It’s a cold, clammy, cloudy day. Everyone trudges to their rooms and shuts their door tight, as if able to lock out the lack of sky. For there is no sky today, just a whiteness above us. And not just above us, but around us, stretching down the sides of the mountain, seeming to continue behind distant buildings. It feels as if the whole world is encircled in fog, or perhaps it is only our lives here that are so shrouded. At any rate, the cold seems to creep even into our bones as we, the pressured, stare paralyzed at the approaching due-dates that have popped up with all the warning that accompanies a mushroom. If only we could turn our clouds to cookies.
Oh, and I managed to drop and break my camera just before the ball.
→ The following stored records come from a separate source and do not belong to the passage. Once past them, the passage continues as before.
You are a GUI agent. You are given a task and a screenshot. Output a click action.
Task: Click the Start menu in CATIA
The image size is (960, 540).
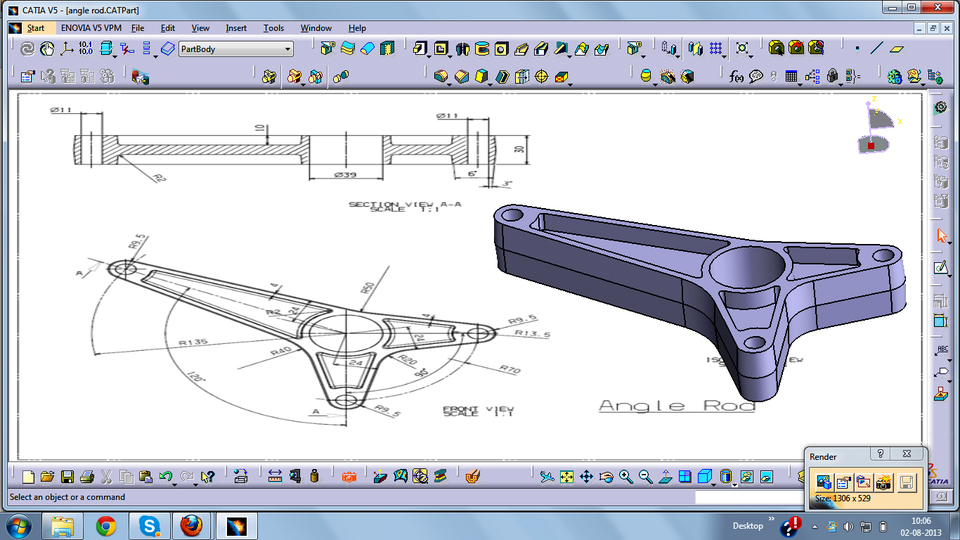35,28
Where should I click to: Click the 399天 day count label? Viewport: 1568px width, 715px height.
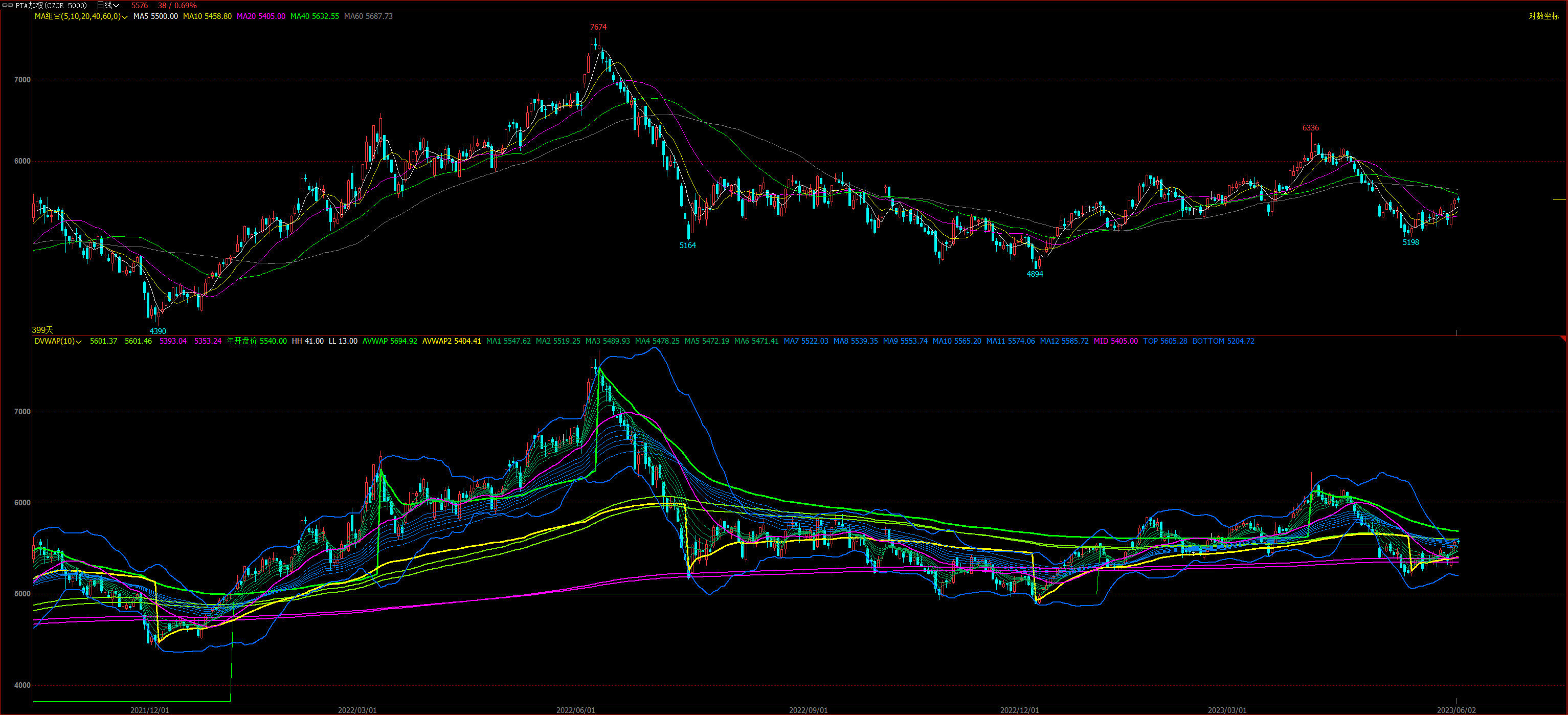coord(42,330)
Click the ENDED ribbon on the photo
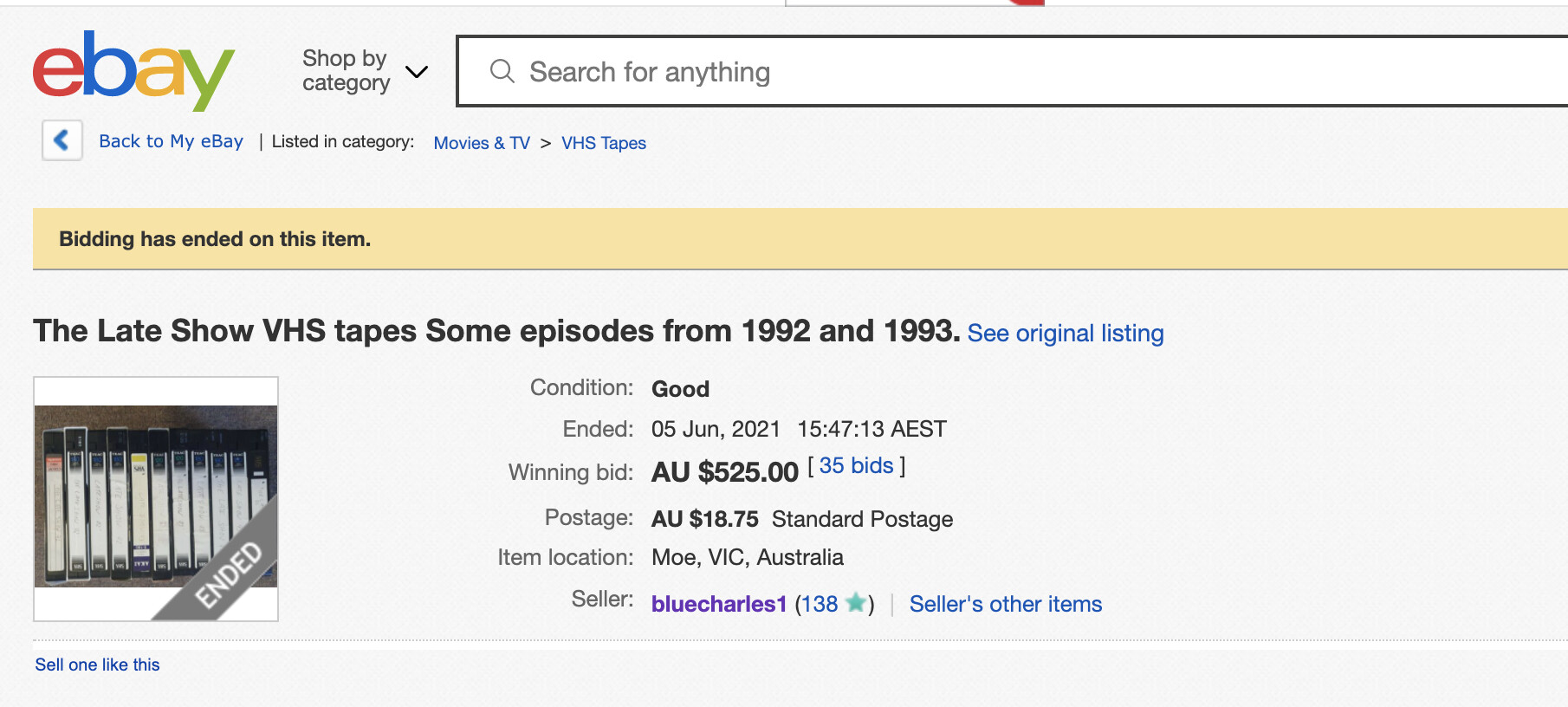 pyautogui.click(x=229, y=574)
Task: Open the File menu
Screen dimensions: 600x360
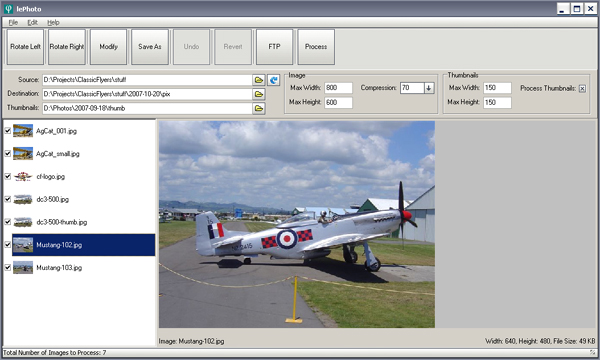Action: pyautogui.click(x=13, y=23)
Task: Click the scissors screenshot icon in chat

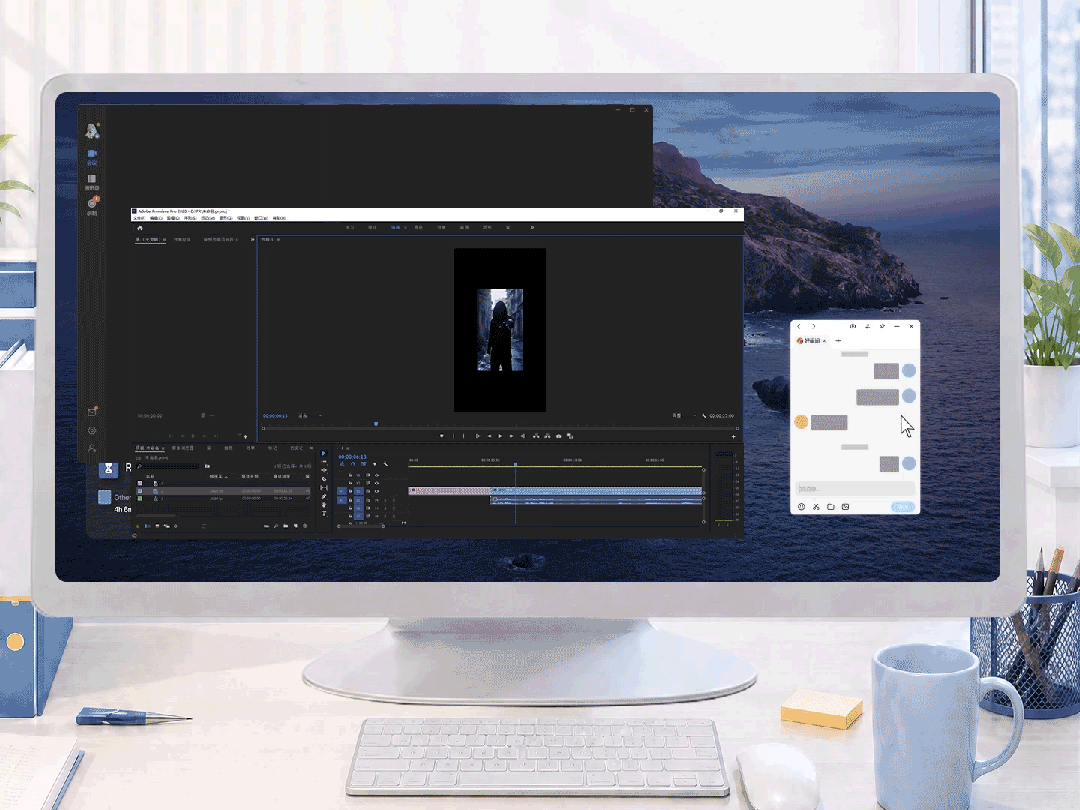Action: coord(816,507)
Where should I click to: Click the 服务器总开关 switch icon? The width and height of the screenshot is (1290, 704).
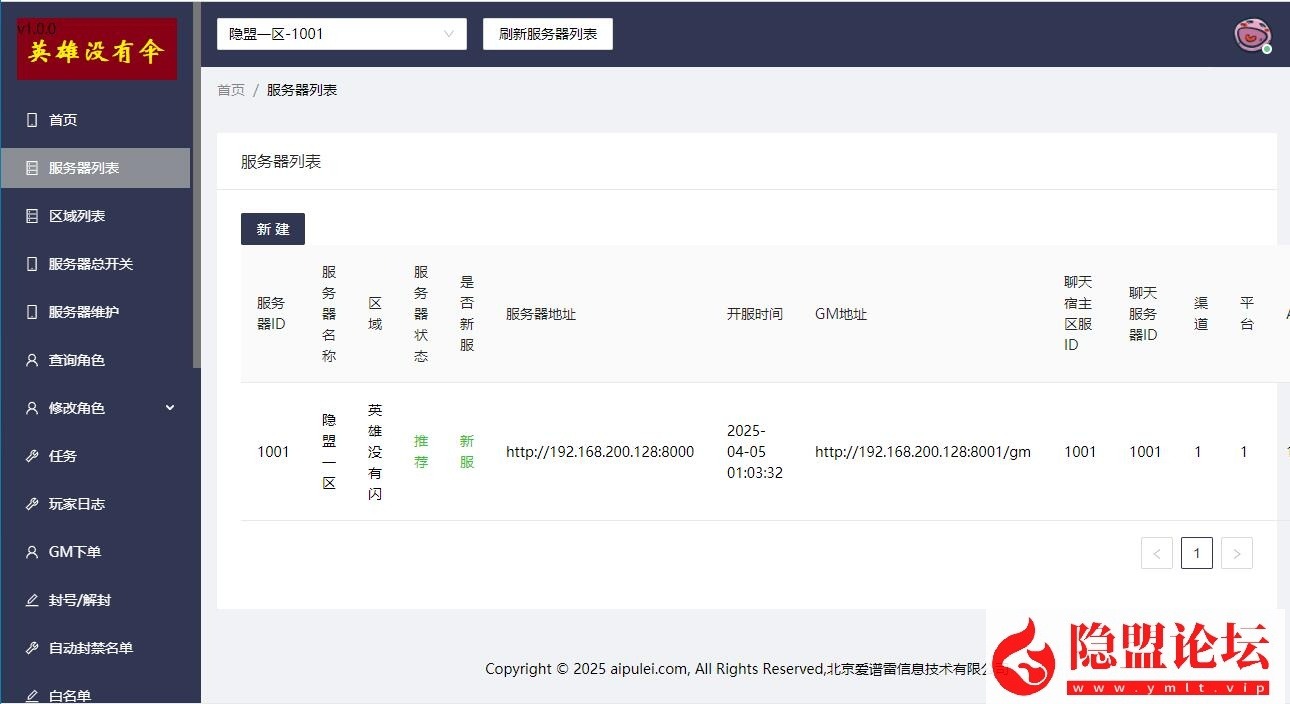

The above mentioned due dates have driven me to knitting, which should seem counter intuitive – if not, I’d advise therapy. I’m knitting fish with my sister, lakes and lakes of fish. They are about as brainless as you can get, all garter stitch glory. They are also as colourless as the clouds, in other words, nothing to make conversation out of. Another way of, uh, encouraging that inspirational nirvana known as last minute panic, I’ve started thinking about my books, and even my scripts. The later being very appropriate, considering it is Script Frenzy month, according to the blogosphere.
In honor of this event I downloaded Celtx, a nifty piece of script writing software, and started transferring old projects into it. I’ll write you a full review in a few weeks (read: May), but at first glance it is ingenious, free, and not technically meant for novels.